[TEXT TO READ]
▼▼▼

Then we have Fubini’s theorem for integrals on product type.

example {α : Type*} [MeasurableSpace α] {μ : Measure α} [SigmaFinite μ] {β : Type*}
    [MeasurableSpace β] {ν : Measure β} [SigmaFinite ν] (f : α × β → E)
    (hf : Integrable f (μ.prod ν)) : ∫ z, f z ∂ μ.prod ν = ∫ x, ∫ y, f (x, y) ∂ν ∂μ :=
  integral_prod f hf

There is a very general version of convolution that applies to any continuous bilinear form.

▲▲▲

[DATASET CONTENT]

▼▼▼

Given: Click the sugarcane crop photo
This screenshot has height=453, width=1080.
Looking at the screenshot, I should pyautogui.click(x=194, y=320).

▲▲▲

[PROBLEMS TO WORK ON]
A: Translate this sentence from the passage on Fubini's theorem into Spanish: "There is a very general version of convolution that applies to any continuous bilinear form."
B: Decide whether each statement agrees with the passage on Fubini's theorem, answering yes or no and quoting the words of the passage that settle it.
(i) The example assumes that the measure μ is sigma-finite.
(ii) The example is completed by applying integral_prod.
(iii) The general version of convolution applies only to bilinear forms that are not continuous.

[RESULTS IN ORDER]
A: Existe una versión muy general de la convolución que se aplica a cualquier forma bilineal continua.

B:
(i) Yes: "[SigmaFinite μ]"
(ii) Yes: "integral_prod f hf"
(iii) No: "applies to any continuous bilinear form"